Dr Moran goes on to give the entire text of the Sancti Venite, and a translation, which I reprint below so that we may all enjoy this wonderful hymn:
1. "Sancti venite,
Christi corpus sumite;
Sanctum bibentes,
Quo redempti sanguinem.
2. Salvati Christi
Corpore et sanguine,
A quo refecti,
Laudes dicamus Deo.
3. Hoc sacramento,
Corporis et sanguinis,
Omnes exuti
Ab inferni faucibus.
4. Dator salutis,
Christus filius Dei,
Mundum salvavit,
Per crucem et sanguinem.
5 Pro universis
Immolatus Dominus,
Ipse sacerdos
Existit et hostia.
6. Lege praeceptum
Immolari hostias:
Qua adumbrantur
Divina mysteria.
7. Lucis indultor
Et salvator omnium,
Praeclaram sanctis
Largitus est gratiam.
8. Accedant omnes,
Pura mente creduli;
Sumant aeternam
Salutis custodiam:
9. Sanctorum custos,
Rector quoque Dominus,
Vitae perennis,
Largitor credentibus
11. Alpha et omega
Ipse Christus Dominus
Venit, venturus
Judicare homines."
4. The giver of salvation,
Christ, the Son of God,
Redeemed the world
By his cross and blood.
5. For the whole world
The Lord is offered up;
He is at the same time
High-priest and victim.
9. The guardian of the saints,
The supreme Ruler and Lord,
The Bestower of eternal life,
On those who believe in Him.
Rev Dr. P. F Moran, Essays on the Origin, Doctrines, and Discipline of the Early Irish Church, (Dublin, 1864), 166-167.
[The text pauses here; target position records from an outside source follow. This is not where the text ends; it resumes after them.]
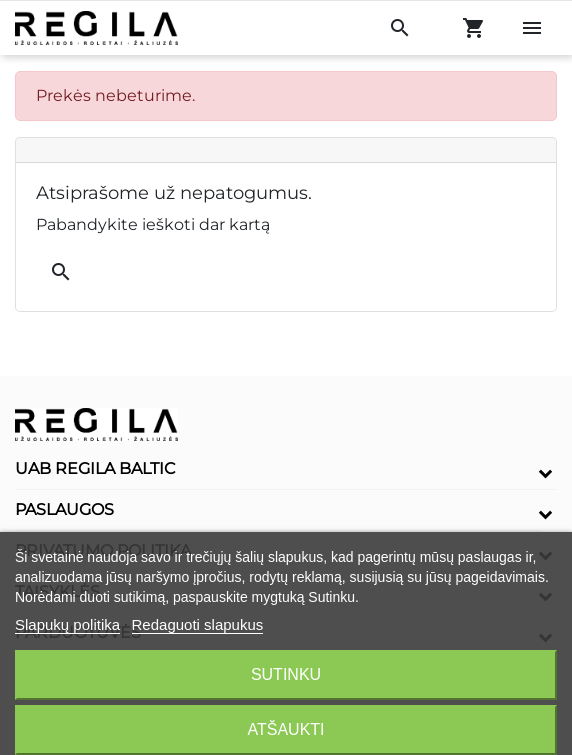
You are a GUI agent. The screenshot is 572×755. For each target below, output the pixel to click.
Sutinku (286, 674)
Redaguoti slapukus (198, 624)
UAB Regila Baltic (95, 468)
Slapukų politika (67, 624)
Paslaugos (64, 509)
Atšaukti (285, 729)
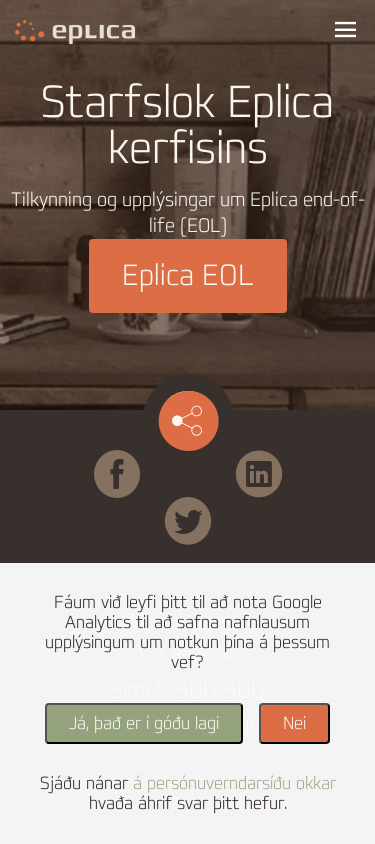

In an article on Irish Latin Hymns written in 1941 Dean Mulcahy lamented:
“The hymn ought to be better known in the Ireland of our day; beautiful in itself, its value is enhanced by its antiquity, and by the glorious and irrefutable record it furnishes of the sound faith planted by St. Patrick in the Irish church.”
"The Irish Latin Hymns: "Sancti Venite" of St Sechnall and "Altus Prosator" of St Columba', Irish Ecclesiastical Record,Vol. 52 (1941), 386.